Çin’in 2020 yılı Yurtdışına Doğrudan Yatırım Raporu (China's outward foreign direct investment) (FDI) Çin’in yurtdışı yatırımlarında ilk kez dünyanın bütün ülkelerinin önüne geçtiğini açıkladı. Çin 2020’de bir önceki yıla göre yurtdışı yatırımlarını yüzde 12,3 artırarak 153,7 milyar dolara çıkarmış durumda. Son yıllardaki yatırımlarının hacmi ise 2,8 trilyon dolar. Sadece Orta Avrupa ülkelerinde son 20 yıldaki yatırım miktarı 150 milyar dolara yaklaşıyor.

 Bu durumdan ABD kadar AB de rahatsız. Bu korku sebebiyle önceki Amerikan yönetimlerinin aksine Biden ve ekibi yeni bir strateji benimsemiş durumda. Artık kriz bölgelerine milyarlarca dolar beyhude para harcamak yerine bütün dünya ile iyi ilişkiler kurup ekonomik pazarlar oluşturmayı hedefliyorlar. Bu stratejinin işaretini Joe Biden 76. BM Genel Kurulu konuşmasında verdi. Biden’a kulak verelim: “Yeni yönetimimin dünyayı bütün insanlar için daha barışçıl ve müreffeh bir geleceğe taşıma taahhüdünü sizinle paylaşmak için buradayım. Geçmişin savaşlarını devam ettirmek yerine kaynaklarımızı ortak geleceğimizi kilitleyen zorluklara adamaya odaklanıyoruz: Salgının sona erdirilmesi sağlamak, iklim krizine yoğunlaşmak, küresel güç dinamiklerindeki değişimleri yönetmek; ticaret, siber ve gelişen teknolojiler gibi hayati konularda dünyanın kurallarını şekillendirmek ve bugün olduğu gibi terör tehdidine karşı durmak.” Yeni Amerikan yönetimi bu yeni strateji için kriz bölgelerinde siyasi çözümde ısrarcı olacak. En son seçenek askeri destek sağlamak. Biden yönetimi yeni stratejisini Ukrayna ile Rusya arasındaki krizde test ediyor. Bir yandan havuç diğer yandan sopa gösteriyor.

Çin’in hızlı yükselişi bugün itibariyle siyasi bir etkiye sahip olmasa da ülke ekonomilerine bu kadar nüfuz eden bir gücün gelecekte nasıl davranacağı herhalde kimseye sır değil.
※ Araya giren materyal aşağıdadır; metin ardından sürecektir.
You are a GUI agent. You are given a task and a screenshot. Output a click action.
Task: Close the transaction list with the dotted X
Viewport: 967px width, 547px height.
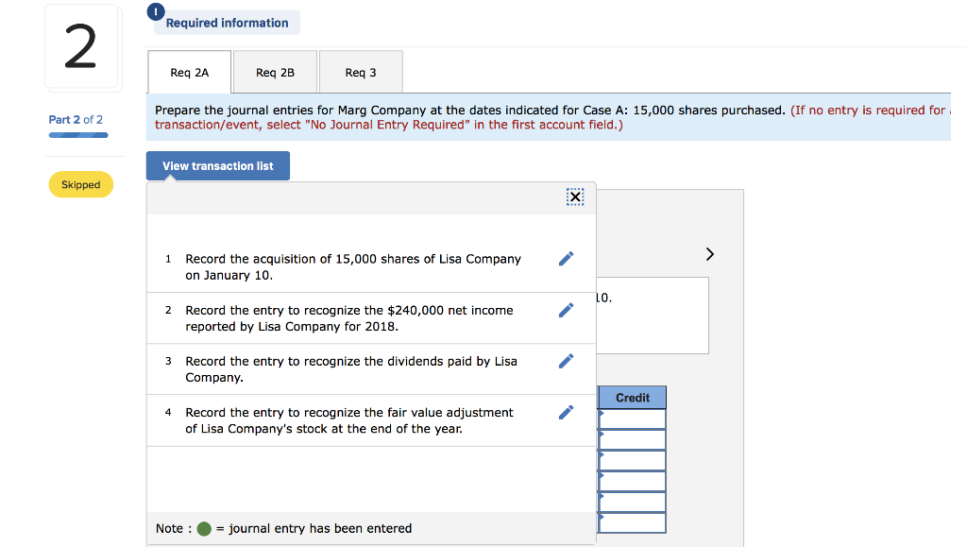(575, 197)
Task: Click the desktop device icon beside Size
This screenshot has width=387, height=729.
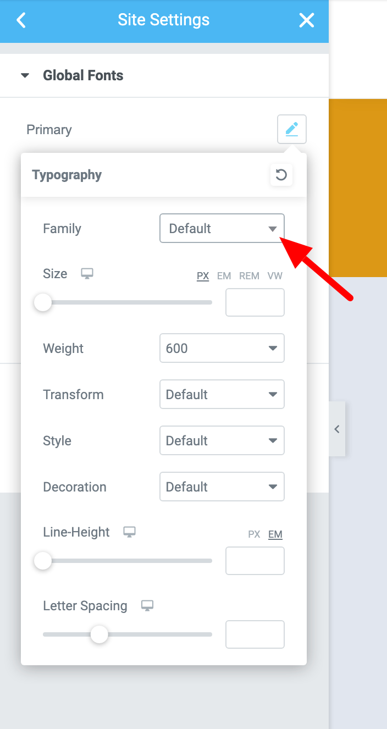Action: (87, 274)
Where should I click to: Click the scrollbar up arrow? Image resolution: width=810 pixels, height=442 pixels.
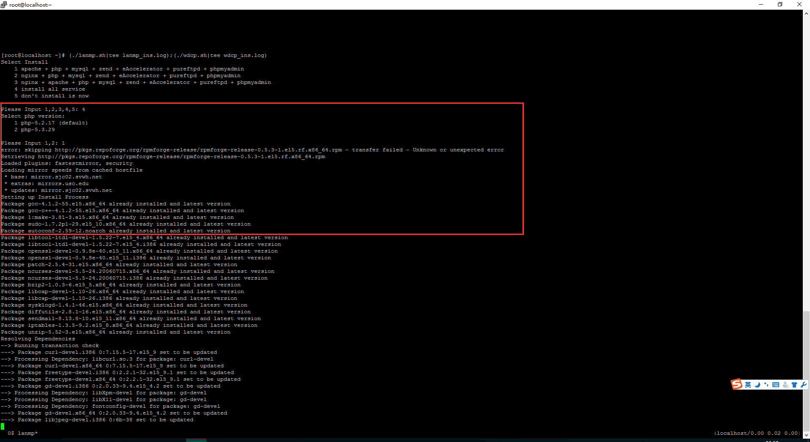point(806,13)
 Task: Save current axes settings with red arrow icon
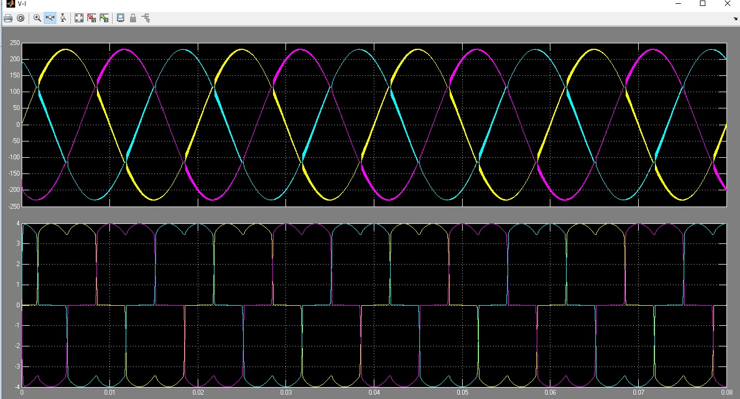click(x=92, y=18)
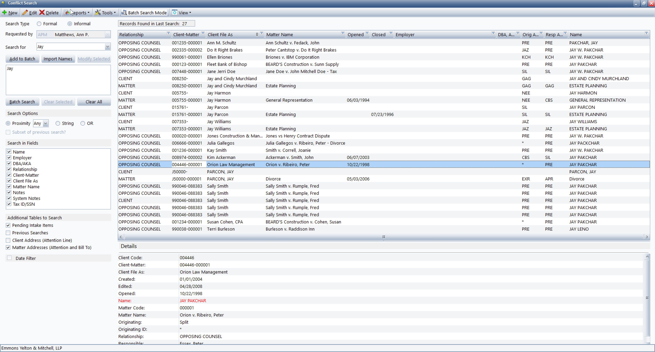
Task: Open the Relationship column filter icon
Action: tap(168, 33)
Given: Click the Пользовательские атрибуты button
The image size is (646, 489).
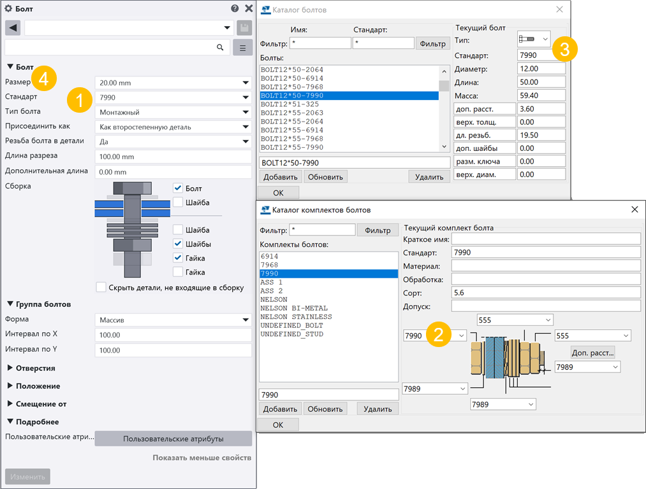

Bu durum batı ülkelerini ittifaka zorluyor. Ya topyekûn mücadele edecekler ya da torunları Çinli komşularıyla yeni bir gelecek kuracak.

Burada şu hatırlatmayı da yapmak lazım. Biden yönetimi Çin’in yükselişine karşı yürüttüğü bu yeni stratejide daha önceki yönetimlerin yaptığı hatayı tekrarlamamalıdır. Washington, Türkiye’yi karşısına değil, yanına almalıdır. Zira Türkiye son yıllarda attığı adımlarla bölgesinin en hızlı büyüyen ülkesi ve genç nüfusuyla küresel ekonomik hayatın en etkili aktörü durumundadır. Üretim ve sanayi temelli Türk ekonomisi de Batı için çözümün anahtarıdır.

Bugün Arap dünyasındaki Çin varlığını yazacaktım. Artık o konu haftaya kaldı.